We firstly dissociate the non-linearity by introducing an intermediate solution \(v_h\). Let \(v_h\) be a finite element Galerkin approximation to a linearised time-fractional Navier-Stokes equation satisfying

$$\begin{aligned} \left( cD^{\alpha }_tv_h,\phi _h\right) +a(v_h,\phi _h)+b(u,u,\phi _h)=(f,\phi _h),\ \ \forall \phi _h\in V_h, \end{aligned}$$
(10)

with \(v_h(0)=P_hu_{0}\).

Subsequently, the error is split as

$$\begin{aligned} e:=u-u_h=(u-v_h)+(v_h-u_h)=\xi +\eta . \end{aligned}$$

Note that \(\xi \) is the error committed by approximating a linearized(Stokes) problem and \(\eta \) represents the error due to the presence of the nonlinearity in the equation.

Below, the estimate for \(\xi \) is derived. Firstly \(\xi \) is split into two parts \(\zeta \), the estimate of which is given, and \(\theta \). Because of the presence of the term of fractional derivative \(cD^{\alpha }_t\), the methods of energy type estimate and parabolic duality argument for \(\theta \) are no more suitable. By making use of the Laplace transform techniques and the property of analytic contraction semigroup that the Stokes operator \(A_h\) generates, we derive the error estimate for the \(\xi \).

_Material provided_
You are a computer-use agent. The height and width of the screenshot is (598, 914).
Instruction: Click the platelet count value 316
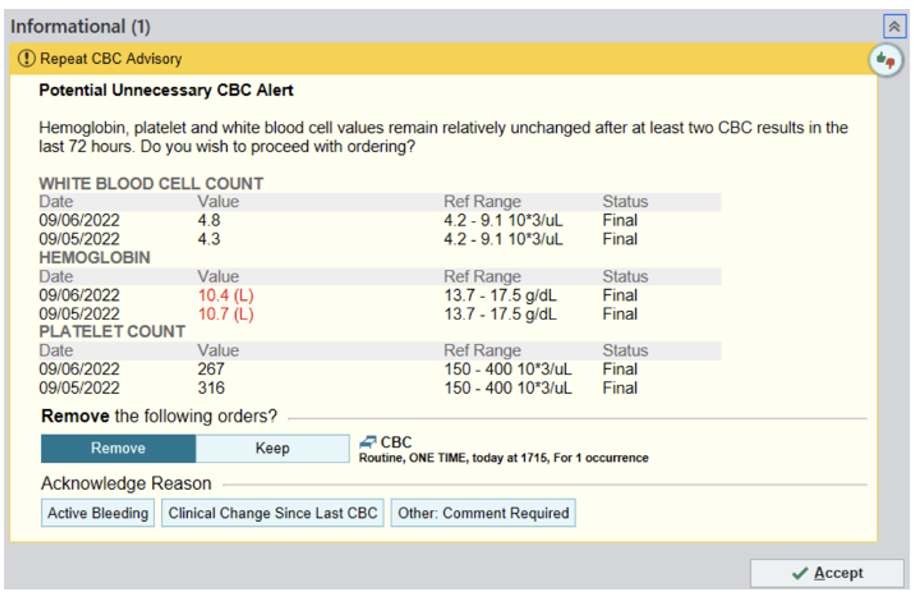point(211,388)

_What you will do_
**A.** Answer the following questions using the excerpt on error analysis for the time-fractional Navier-Stokes equation.
(i) What initial value is assigned to the intermediate solution v_h?
(ii) What does η represent in the splitting of the error?
(iii) Into which two parts is ξ divided?
**B.** Duplicate the portion of the error-analysis excerpt that begins at the words "Note that \(\xi" and stops after the words "in the equation.".
**C.** According to the error-analysis excerpt, why are energy-type estimates and the parabolic duality argument unsuitable for θ? Answer in one to three sentences.

_Completed exercise_
**A.**
(i) v_h(0) = P_h u_0.
(ii) η represents the error due to the presence of the nonlinearity in the equation.
(iii) ξ is divided into ζ and θ.

**B.**
Note that \(\xi \) is the error committed by approximating a linearized(Stokes) problem and \(\eta \) represents the error due to the presence of the nonlinearity in the equation.

**C.** These methods are no longer suitable for θ because the equation contains the fractional derivative term cD^α_t. The error estimate for ξ is instead derived with Laplace transform techniques and the property of the analytic contraction semigroup generated by the Stokes operator A_h.